The question has often been raised whether shopping at Whole Foods is significantly more expensive than shopping at other foods. In the past, the Whole Foods experience had to be paid a substantial premium. A number of studies have been conducted in the past that show that consumers of Whole Foods consistently pay at least 10 to 20% more for groceries compared to major supermarket competitors like Safeway, Inc., Wegmans Food Markets, and Trader Joe's, Kroger (KR ) or Walmart (WMT).

A 2015 market price comparison review of grocery stores in the San Francisco area, which compares prices between Whole Foods, Trader Joes, Safeway and Target, found Whole Foods prices significantly higher across the board. Bananas, a major consumer item in the Products division, averaged 99 cents a pound at Whole Foods, compared to about $ 0.70 to $ 0.80 per pound for competitors.

Another major staple, peanut butter, was almost twice as much at Whole Foods as it was at Safeway: $ 2.69 versus $ 1.79 for a 16-ounce jar. Cheddar cheese was nearly double that at Whole Foods, 58 cents an ounce, versus an average of $ 0.35 an ounce at its competitors, with none of the competing stores charging more than $ 0.39 an ounce.
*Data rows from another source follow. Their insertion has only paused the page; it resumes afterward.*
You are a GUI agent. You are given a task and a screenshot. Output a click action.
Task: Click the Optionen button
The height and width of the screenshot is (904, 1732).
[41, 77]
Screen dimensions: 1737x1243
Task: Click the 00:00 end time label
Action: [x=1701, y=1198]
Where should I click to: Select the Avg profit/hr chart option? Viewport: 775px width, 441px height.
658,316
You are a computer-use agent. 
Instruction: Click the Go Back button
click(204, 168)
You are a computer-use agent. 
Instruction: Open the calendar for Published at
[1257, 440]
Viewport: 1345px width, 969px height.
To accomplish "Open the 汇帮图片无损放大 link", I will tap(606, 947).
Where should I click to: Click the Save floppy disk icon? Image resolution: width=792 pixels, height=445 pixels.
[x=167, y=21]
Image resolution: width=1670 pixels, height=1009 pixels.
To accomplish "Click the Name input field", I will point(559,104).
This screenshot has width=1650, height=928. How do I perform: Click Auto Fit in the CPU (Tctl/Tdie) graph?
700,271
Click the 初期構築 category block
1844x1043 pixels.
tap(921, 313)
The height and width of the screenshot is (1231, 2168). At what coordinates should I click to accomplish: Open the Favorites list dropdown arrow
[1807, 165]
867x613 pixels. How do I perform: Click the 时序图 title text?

Another 2015 study, a head-to-head comparison between Whole Foods organic and Safeway's regular products, found a lower average premium for buying Whole Foods, but still a noticeable difference in price. A comparison of 10 frequently purchased organic products at Whole totaled $ 11.55 groceries compared to a total of $ 9.56 for the same 10 regular items at Safeway.

Overpricing scandal

In June 2015, the Whole Foods Market in New York became the focus of a major overpricing scandal. The city began an official investigation into its pricing practices as a result of numerous inspections done at least five years ago that found that the Whole Foods Market was overloading customers.

Part of the research considered a list of 80 items purchased from various Whole Foods locations in New York City. Each of the 80 items was weighed and in each individual case the weight indicated by Whole Foods on the packaging was inaccurate. In most cases, the inaccuracy resulted in consumer overload.

The city's consumer protection commissioner described the situation as "the worst case of overcharging" the ministry's inspectors had ever seen. Whole Foods has already been fined for violations such as levying taxes on non-taxable items and failing checkout scanners to accurately enter prices, with the disadvantage that usually applies to the customer. The last thing Whole Foods needs, when it's already recognized as one of the most expensive grocery stores in the world, is accusations of deliberate overloading.

Current price environment

Whole Foods is facing increasing and cheaper competition when it comes to selling organic food. Almost every grocery chain, including large discount store Walmart, has significantly expanded its range of organic foods, and generally at lower prices than Whole Foods.

Whole Foods' prices are down an average of 2.5% year over year, according to a report by Morgan Stanley. Since Amazon's buyout in 2017, Whole Foods' premium prices have fallen compared to comparable companies. While the premium used to be 20% or more, it has fallen to almost 10%. Morgan Stanley found that Kroger is, on average, only around a quarter cheaper than Whole Foods, compared to a historic 40% to 50% discount.

Whole Foods and Kroger prices are converging, according to a Business Insider survey. In fact, Whole Foods products are 7% cheaper than Kroger's. Business Insider's survey found that Whole Foods in Virginia was only 4% more expensive than a rival Kroger. A 2015 survey by Business Insider found a premium of 40%.

The bottom line

Grocery retailers could intensify price wars as Amazon may prepare to offer more perks and discounts on Whole Foods Markets to its Prime subscribers. These efforts could boost sales to hundreds of new brick and mortar locations and steal market share from traditional industry leaders like Kroger, Walmart and Costco stores.